## 102 - Training Regression Algorithms with the L-BFGS Solver

In this example, we run linear regression on the *Flight Delay* dataset to predict the delay times.

We demonstrate how to use the `TrainRegressor` and the `ComputePerInstanceStatistics` APIs.

First, import the packages.

In [None]:
import numpy as np
import pandas as pd
import mmlspark

Next, import the CSV dataset.

In [None]:
# load raw data from small-sized 30 MB CSV file (trimmed to contain just what we use)
dataFilePath = "On_Time_Performance_2012_9.csv"
import os, urllib
if not os.path.isfile(dataFilePath):
    urllib.request.urlretrieve("https://mmlspark.azureedge.net/datasets/" + dataFilePath,
                               dataFilePath)
flightDelay = spark.createDataFrame(
    pd.read_csv(dataFilePath,
                dtype={"Month": np.float64, "Quarter": np.float64,
                       "DayofMonth": np.float64, "DayOfWeek": np.float64,
                       "OriginAirportID": np.float64, "DestAirportID": np.float64,
                       "CRSDepTime": np.float64, "CRSArrTime": np.float64}))
# Print information on the dataset we loaded
print("Records read: " + str(flightDelay.count()))
print("Schema:")
flightDelay.printSchema()
flightDelay.limit(10).toPandas()

Split the dataset into train and test sets.

In [None]:
train, test = flightDelay.randomSplit([0.75, 0.25])

Train a regressor on dataset with `l-bfgs`.

In [None]:
from mmlspark import MultiColumnAdapter, RenameColumn, TrainRegressor
from pyspark.ml import Pipeline, PipelineModel
from pyspark.ml.regression import LinearRegression
from pyspark.ml.feature import StringIndexer
# Convert columns to categorical
catCols = ["Carrier", "DepTimeBlk", "ArrTimeBlk"]
tmpTag = "Tmp"
catColsTmp = list(map(lambda colName: colName + tmpTag, catCols))
siModel = MultiColumnAdapter(StringIndexer(), inputCols=catCols, outputCol=catColsTmp)
renameColumns = MultiColumnAdapter(RenameColumn(), inputCols=catColsTmp, outputCol=catCols)

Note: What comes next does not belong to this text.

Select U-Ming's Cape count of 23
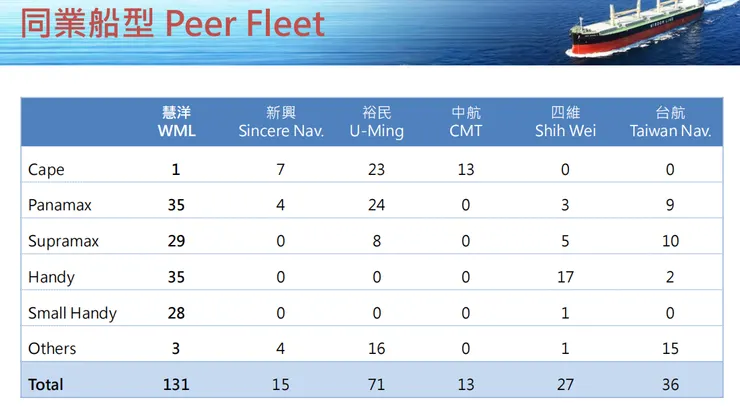740x412 pixels. [x=376, y=170]
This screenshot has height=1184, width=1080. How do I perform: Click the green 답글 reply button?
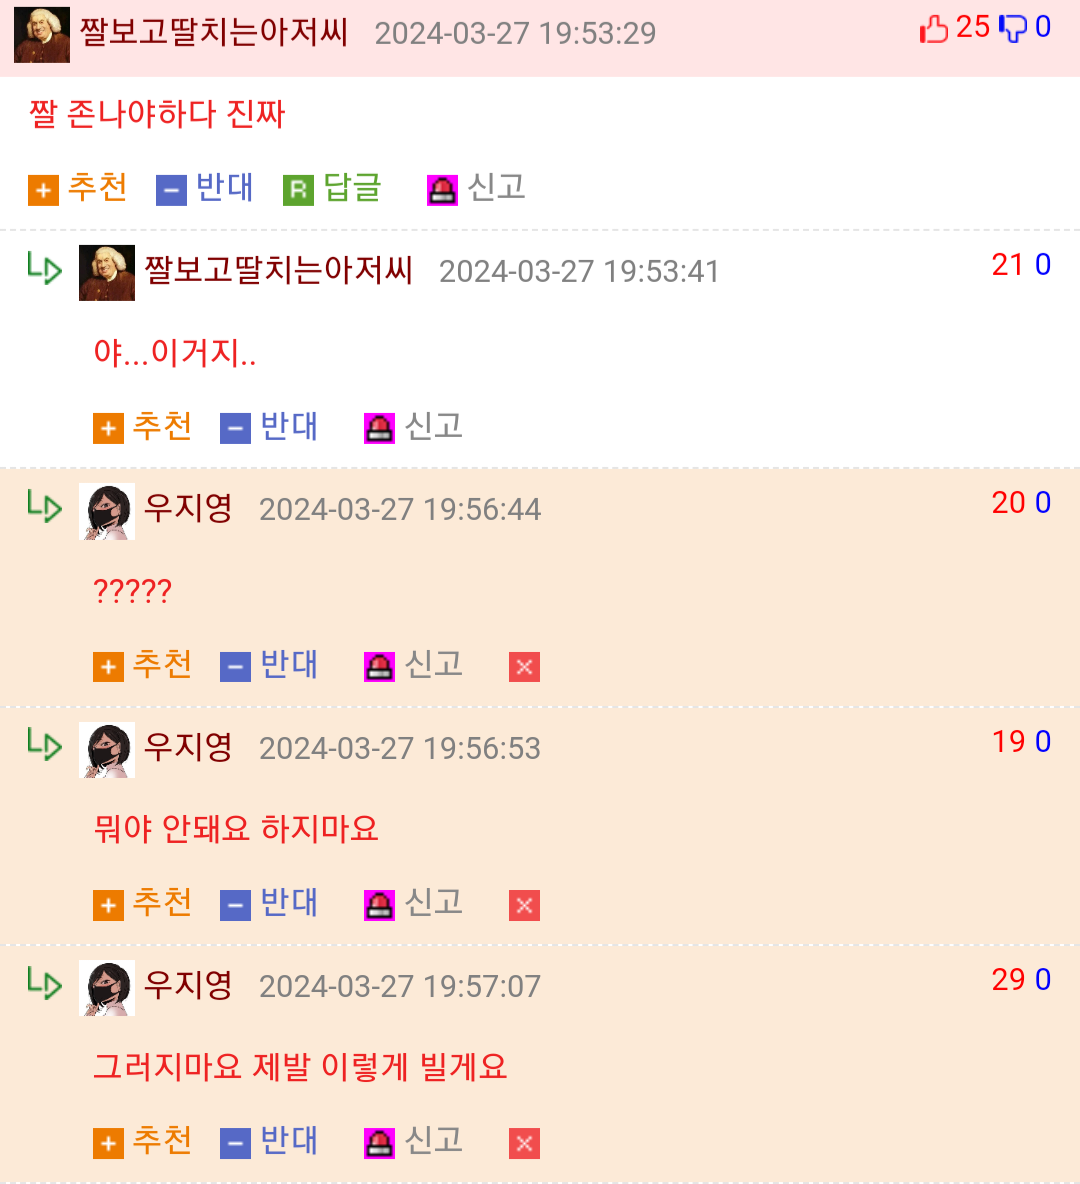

lr = LinearRegression().setSolver("l-bfgs").setRegParam(0.1).setElasticNetParam(0.3)
lrModel = TrainRegressor(model=lr, labelCol="ArrDelay")

model = Pipeline(stages=[siModel, renameColumns, lr]).fit(train)
model.write().overwrite().save("flightDelayModel.mml")

Score the regressor on the test data.

In [None]:
flightDelayModel = PipelineModel.load("flightDelayModel.mml")
scoredData = flightDelayModel.transform(test)
scoredData.limit(10).toPandas()

Compute model metrics against the entire scored dataset

In [None]:
from mmlspark import ComputeModelStatistics
metrics = ComputeModelStatistics().transform(scoredData)
metrics.toPandas()

Finally, compute and show per-instance statistics, demonstrating the usage
of `ComputePerInstanceStatistics`.

In [None]:
from mmlspark import ComputePerInstanceStatistics
evalPerInstance = ComputePerInstanceStatistics().transform(scoredData)
evalPerInstance.select("ArrDelay", "Scores", "L1_loss", "L2_loss").limit(10).toPandas()